De nouveaux médicaments ont récemment été introduits pour traiter la leucémie myéloïde aiguë (LMA), mais leur utilisation optimale reste à définir et leur impact sur la survie à long terme des patients âgés demeure limité. La médecine de précision, soutenue par des algorithmes d’intelligence artificielle (IA) appliqués à des tests basés sur la génomique, offre la promesse d’associer de manière optimale les traitements à chaque patient.
D’importants efforts ont été consacrés au développement d’algorithmes d’IA entraînés sur des profils transcriptomiques ou sur la structure chimique des médicaments. Malheureusement, leur niveau de précision reste insuffisant pour produire un impact clinique réel. L’équipe de recherche propose de déplacer l’attention des algorithmes eux mêmes vers le développement de nouvelles représentations, à la fois pour les profils d’expression et pour les structures chimiques.
Essentiellement, ces algorithmes nécessitent que les « questions » soient formulées sous forme de grands vecteurs numériques. Transformer un catalogue de gènes exprimés — incluant les variations génétiques personnelles et les mutations spécifiques au cancer — en un vecteur numérique implique des simplifications majeures. En introduisant des techniques avancées permettant une représentation plus détaillée de la maladie, l’équipe anticipe une amélioration significative de la précision des algorithmes d’IA. L’équipe prévoit une exploration similaire concernant la manière de présenter aux algorithmes d’IA les structures chimiques des médicaments utilisés contre la LMA.
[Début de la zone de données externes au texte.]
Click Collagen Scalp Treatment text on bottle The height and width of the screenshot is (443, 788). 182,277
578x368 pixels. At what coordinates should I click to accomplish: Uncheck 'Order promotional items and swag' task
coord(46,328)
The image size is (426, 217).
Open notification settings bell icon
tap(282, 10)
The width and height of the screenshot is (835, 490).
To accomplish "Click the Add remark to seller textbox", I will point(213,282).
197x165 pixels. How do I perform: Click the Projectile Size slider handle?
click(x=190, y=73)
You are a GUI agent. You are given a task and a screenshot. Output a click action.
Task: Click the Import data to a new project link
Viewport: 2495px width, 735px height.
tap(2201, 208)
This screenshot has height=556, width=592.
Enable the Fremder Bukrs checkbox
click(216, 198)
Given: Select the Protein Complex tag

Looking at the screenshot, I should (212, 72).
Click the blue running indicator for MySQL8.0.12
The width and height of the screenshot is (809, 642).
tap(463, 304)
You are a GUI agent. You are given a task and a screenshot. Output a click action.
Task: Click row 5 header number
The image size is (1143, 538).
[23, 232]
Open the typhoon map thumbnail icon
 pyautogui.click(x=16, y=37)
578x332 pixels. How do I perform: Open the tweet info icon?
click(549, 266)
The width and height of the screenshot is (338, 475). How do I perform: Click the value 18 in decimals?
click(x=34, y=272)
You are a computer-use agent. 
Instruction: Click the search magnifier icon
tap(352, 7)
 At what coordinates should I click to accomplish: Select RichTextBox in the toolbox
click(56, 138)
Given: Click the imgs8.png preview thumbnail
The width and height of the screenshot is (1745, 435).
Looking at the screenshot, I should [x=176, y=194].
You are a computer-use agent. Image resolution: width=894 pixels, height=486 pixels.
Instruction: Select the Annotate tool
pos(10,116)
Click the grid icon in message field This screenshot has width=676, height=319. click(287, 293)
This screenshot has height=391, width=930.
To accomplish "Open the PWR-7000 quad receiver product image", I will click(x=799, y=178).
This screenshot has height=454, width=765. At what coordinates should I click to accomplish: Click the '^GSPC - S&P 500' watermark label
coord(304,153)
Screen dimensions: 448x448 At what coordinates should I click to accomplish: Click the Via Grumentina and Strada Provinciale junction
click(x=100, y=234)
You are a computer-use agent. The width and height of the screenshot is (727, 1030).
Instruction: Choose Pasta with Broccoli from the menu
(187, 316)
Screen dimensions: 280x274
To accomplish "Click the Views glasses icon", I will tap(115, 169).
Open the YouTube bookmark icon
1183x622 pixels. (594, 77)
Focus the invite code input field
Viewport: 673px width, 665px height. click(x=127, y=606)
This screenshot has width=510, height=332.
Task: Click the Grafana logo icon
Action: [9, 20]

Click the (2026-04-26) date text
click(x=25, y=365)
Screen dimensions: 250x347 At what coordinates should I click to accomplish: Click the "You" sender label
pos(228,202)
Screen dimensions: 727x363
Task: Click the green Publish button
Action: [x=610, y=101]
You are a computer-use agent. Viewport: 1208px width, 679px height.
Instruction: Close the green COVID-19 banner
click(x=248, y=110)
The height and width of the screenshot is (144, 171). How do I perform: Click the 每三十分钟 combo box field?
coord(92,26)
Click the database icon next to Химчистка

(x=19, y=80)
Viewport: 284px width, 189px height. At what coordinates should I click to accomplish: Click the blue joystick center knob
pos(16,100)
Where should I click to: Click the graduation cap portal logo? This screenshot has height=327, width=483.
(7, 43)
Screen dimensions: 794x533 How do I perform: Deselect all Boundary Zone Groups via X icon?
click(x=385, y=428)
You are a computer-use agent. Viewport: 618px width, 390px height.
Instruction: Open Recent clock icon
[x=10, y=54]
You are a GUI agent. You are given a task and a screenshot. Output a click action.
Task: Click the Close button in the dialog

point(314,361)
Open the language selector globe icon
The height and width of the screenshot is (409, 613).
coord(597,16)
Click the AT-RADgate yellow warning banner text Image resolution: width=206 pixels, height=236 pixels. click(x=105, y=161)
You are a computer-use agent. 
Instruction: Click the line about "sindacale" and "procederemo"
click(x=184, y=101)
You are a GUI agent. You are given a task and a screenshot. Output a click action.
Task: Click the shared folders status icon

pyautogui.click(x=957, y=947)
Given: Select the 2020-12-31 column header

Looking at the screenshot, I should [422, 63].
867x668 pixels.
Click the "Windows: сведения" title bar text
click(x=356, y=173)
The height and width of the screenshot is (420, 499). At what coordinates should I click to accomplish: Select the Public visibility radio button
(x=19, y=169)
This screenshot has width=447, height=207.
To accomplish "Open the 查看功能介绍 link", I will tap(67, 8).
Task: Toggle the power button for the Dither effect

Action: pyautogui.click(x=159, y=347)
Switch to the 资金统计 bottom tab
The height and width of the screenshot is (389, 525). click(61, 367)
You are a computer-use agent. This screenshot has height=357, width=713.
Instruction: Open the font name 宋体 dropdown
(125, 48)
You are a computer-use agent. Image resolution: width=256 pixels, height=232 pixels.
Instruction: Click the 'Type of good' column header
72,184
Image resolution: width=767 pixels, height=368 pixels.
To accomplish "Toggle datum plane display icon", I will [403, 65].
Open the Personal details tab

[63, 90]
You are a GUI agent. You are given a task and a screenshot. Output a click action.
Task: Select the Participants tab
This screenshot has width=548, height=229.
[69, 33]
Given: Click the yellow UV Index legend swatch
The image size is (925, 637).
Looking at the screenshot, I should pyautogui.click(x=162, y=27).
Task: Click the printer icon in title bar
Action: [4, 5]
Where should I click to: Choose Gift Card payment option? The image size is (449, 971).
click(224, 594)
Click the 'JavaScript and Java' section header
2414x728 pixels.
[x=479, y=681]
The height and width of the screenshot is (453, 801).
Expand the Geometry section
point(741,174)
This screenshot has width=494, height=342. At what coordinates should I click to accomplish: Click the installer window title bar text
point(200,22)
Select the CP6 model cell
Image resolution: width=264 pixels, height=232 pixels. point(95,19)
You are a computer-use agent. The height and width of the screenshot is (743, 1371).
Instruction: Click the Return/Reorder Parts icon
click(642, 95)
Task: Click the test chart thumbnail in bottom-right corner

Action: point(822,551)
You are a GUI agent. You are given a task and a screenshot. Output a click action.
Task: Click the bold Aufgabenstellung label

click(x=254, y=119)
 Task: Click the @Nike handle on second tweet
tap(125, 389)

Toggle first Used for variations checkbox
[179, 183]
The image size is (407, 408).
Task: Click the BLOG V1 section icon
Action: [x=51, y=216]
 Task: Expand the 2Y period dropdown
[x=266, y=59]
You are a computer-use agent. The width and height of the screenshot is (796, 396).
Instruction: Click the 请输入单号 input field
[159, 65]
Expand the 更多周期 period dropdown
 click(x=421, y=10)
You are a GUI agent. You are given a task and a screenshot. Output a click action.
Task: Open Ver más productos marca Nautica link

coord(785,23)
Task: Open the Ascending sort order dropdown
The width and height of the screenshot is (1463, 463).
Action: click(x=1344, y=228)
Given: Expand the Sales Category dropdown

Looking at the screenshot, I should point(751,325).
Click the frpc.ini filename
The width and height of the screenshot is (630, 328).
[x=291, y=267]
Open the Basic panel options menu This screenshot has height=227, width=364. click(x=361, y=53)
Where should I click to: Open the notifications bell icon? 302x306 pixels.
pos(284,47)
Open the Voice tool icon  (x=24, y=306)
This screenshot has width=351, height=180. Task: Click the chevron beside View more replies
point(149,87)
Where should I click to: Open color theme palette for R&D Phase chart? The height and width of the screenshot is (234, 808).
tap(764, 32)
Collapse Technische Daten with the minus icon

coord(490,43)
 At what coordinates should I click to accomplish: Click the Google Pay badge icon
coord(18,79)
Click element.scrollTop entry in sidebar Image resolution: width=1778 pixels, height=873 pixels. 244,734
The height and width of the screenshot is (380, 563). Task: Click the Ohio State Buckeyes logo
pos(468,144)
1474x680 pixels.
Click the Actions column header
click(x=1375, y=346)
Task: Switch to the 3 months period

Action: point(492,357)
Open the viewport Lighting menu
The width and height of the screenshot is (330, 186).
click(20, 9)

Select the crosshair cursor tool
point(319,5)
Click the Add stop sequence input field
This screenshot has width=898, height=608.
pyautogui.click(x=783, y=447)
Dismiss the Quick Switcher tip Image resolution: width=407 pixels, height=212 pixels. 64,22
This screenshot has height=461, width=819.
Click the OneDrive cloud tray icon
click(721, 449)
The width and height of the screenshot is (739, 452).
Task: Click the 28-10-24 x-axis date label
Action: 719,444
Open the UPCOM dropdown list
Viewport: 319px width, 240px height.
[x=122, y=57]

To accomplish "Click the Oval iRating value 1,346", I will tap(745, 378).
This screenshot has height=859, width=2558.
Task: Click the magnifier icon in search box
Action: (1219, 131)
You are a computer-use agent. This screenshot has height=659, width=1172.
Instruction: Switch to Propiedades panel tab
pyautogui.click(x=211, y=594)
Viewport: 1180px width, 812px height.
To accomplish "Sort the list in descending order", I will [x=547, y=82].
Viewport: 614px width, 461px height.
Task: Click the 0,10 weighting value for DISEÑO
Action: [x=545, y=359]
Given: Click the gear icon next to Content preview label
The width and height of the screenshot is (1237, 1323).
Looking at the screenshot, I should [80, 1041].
Le projet proposé vise donc à augmenter la précision de la prédiction de l’efficacité d’un composé chimique pour cibler spécifiquement une LMA donnée, en fonction de son profil d’expression. Un tel algorithme serait extrêmement précieux pour aider à concevoir de nouvelles classes de médicaments destinés aux sous types résistants de LMA, ou pour soutenir la sélection personnalisée de l’agent thérapeutique le plus approprié pour chaque patient.